Per ottenere il risarcimento del danno iatrogeno, il paziente deve dimostrare tutti gli elementi costitutivi dell’illecito medico:

  1. La condotta colpevole del sanitario (per negligenza, imprudenza o imperizia),
  2. Il danno patito, sotto forma di aggravamento della patologia preesistente;
  3. Il nesso di causalità tra condotta ed evento dannoso.

A tal fine, la prima cosa da fare è acquisire tutta la documentazione clinica relativa al caso, sia precedente che successiva all’intervento medico, per ricostruire la storia patologica ed evidenziare il peggioramento delle condizioni di salute.

Sarà poi necessario sottoporsi ad una visita specialistica medico-legale, che accerti natura ed entità delle lesioni subite. Il primo problema che si pone è quello relativo all’accertamento del nesso causale tra peggioramento dello stato di salute e condotta del personale medico.

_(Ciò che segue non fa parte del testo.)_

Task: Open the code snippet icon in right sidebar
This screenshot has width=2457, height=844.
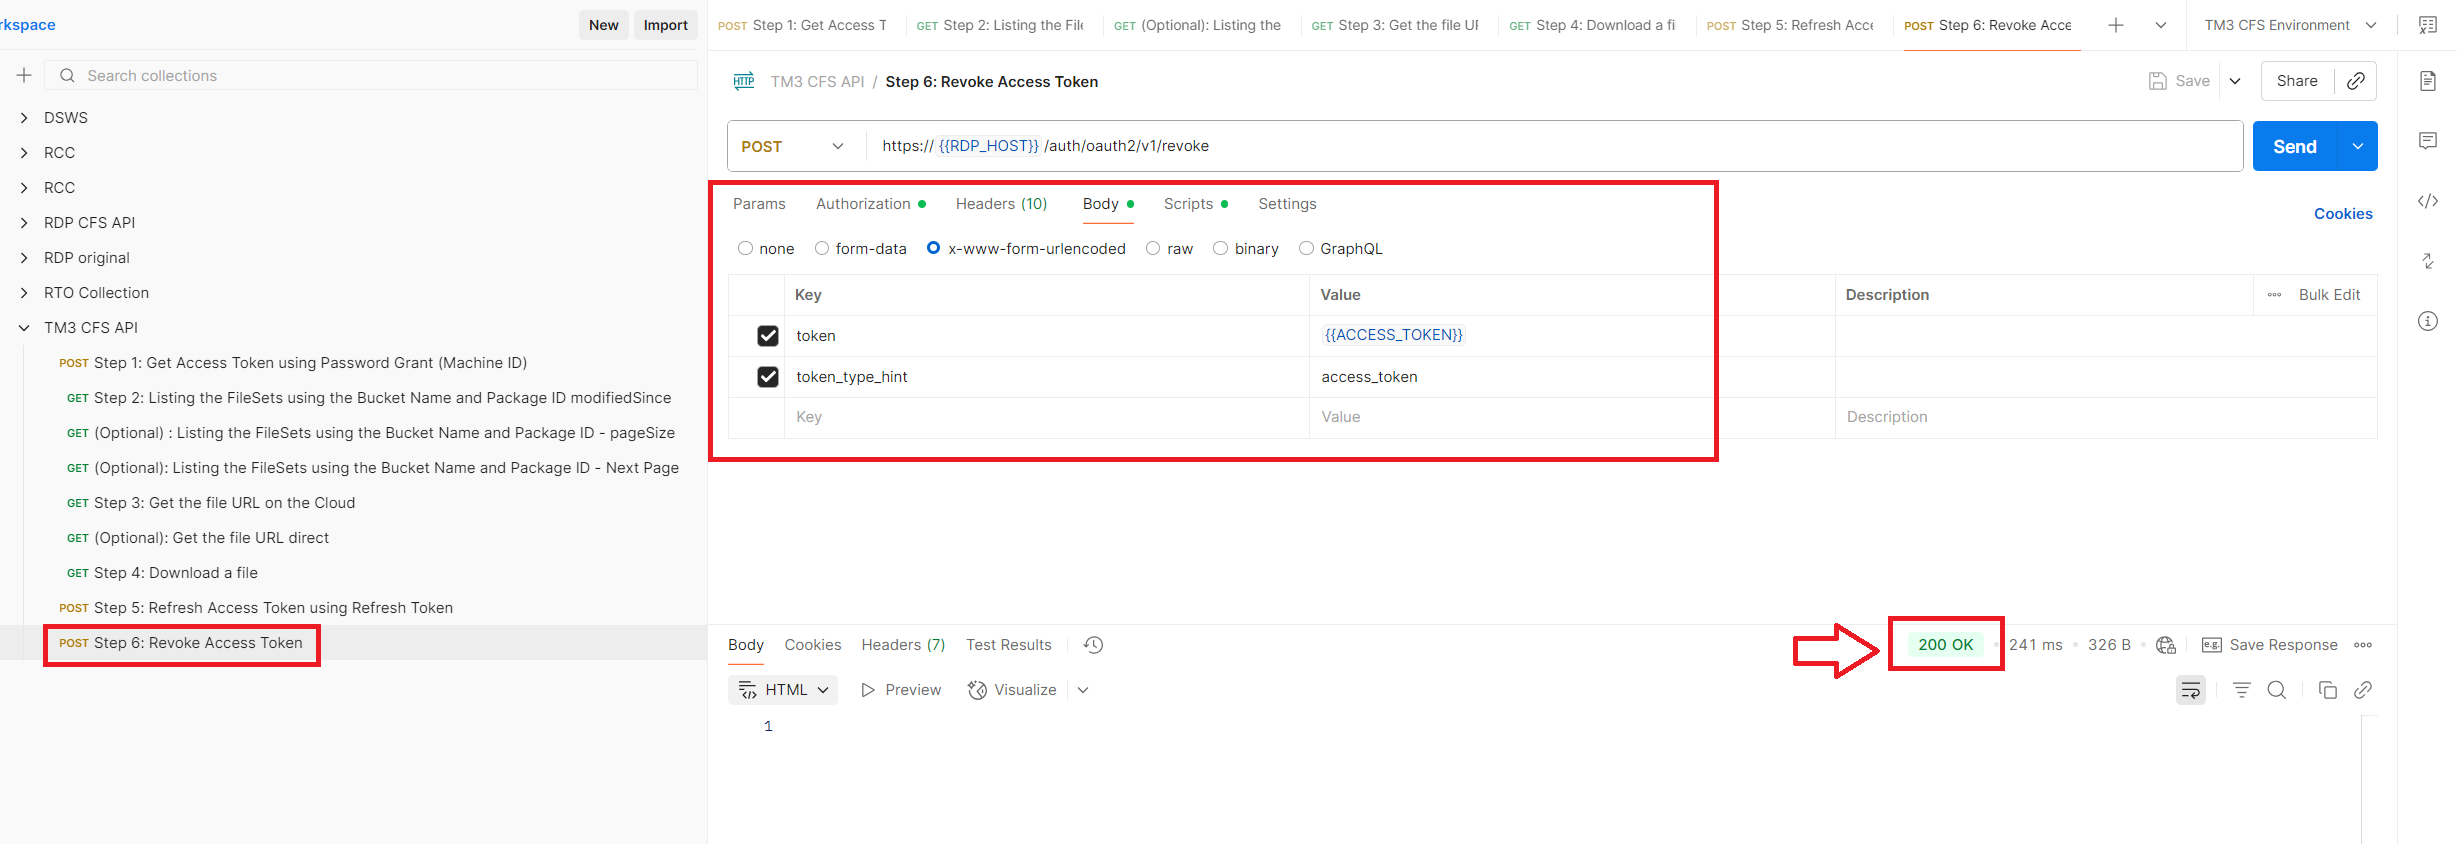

Non sempre, infatti, il peggioramento del quadro clinico può essere imputato all’operato del medico. Potrebbe invece derivare da un’inevitabile evoluzione della patologia di base o da altri fattori indipendenti dalla prestazione sanitaria. È quindi fondamentale un’indagine approfondita che escluda cause alternative e dimostri come quel dato aggravamento non si sarebbe verificato se il medico avesse operato correttamente.

Il nesso eziologico va accertato anche in caso di omissioni terapeutiche o diagnostiche, quando cioè il danno derivi non da un intervento errato, ma dal mancato compimento di attività doverose che avrebbero evitato l’insorgenza di complicanze.

Una volta appurato il nesso, il medico legale dovrà procedere alla quantificazione del danno differenziale risarcibile. Come abbiamo visto, occorrerà determinare la percentuale di invalidità complessiva, quella ascrivibile al solo errore medico e, per differenza (o meglio, per differenza tra i rispettivi valori monetari), il maggior danno imputabile al sanitario.

Sulla base della consulenza tecnica così espletata, il paziente potrà procedere alla richiesta di risarcimento, rivolgendosi ad un legale specializzato in malasanità.Dopo di che, con l’assistenza del legale, si andrà a coltivare la richiesta di risarcimento danni per malasanità. La vertenza potrà concludersi in via extragiudiziale, se le parti riusciranno a trovare un accordo conciliativo. In caso contrario, diventa necessario percorrere la strada giudiziale, rivolgendo le proprie istanze al giudice competente.